--- Start DATA FOR THIS TASK ---

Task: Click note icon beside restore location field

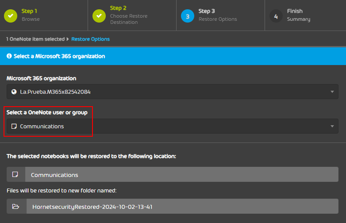Action: [x=16, y=174]
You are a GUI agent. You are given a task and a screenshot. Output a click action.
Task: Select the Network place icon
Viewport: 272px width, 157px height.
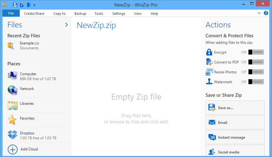click(13, 90)
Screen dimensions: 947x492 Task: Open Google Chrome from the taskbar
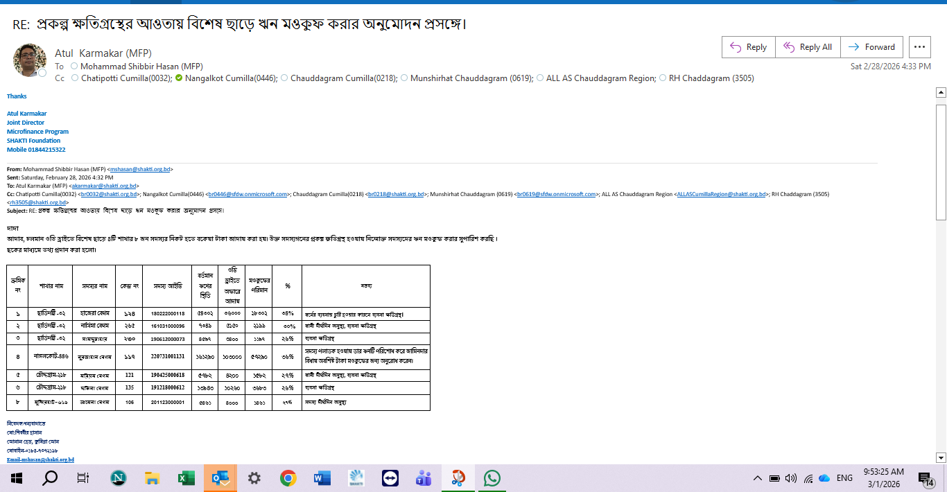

--- End DATA FOR THIS TASK ---

■ EXERCISE: Rewrite all of the material above, substituting "button" for "icon" and keeping everything else the same. Omit the pictures from your answer.

■ WRITTEN ANSWER:
Task: Click note button beside restore location field

Action: [x=16, y=174]
You are a GUI agent. You are given a task and a screenshot. Output a click action.
Task: Select the Network place button
Viewport: 272px width, 157px height.
click(13, 90)
Screen dimensions: 947x492 Task: Open Google Chrome from the taskbar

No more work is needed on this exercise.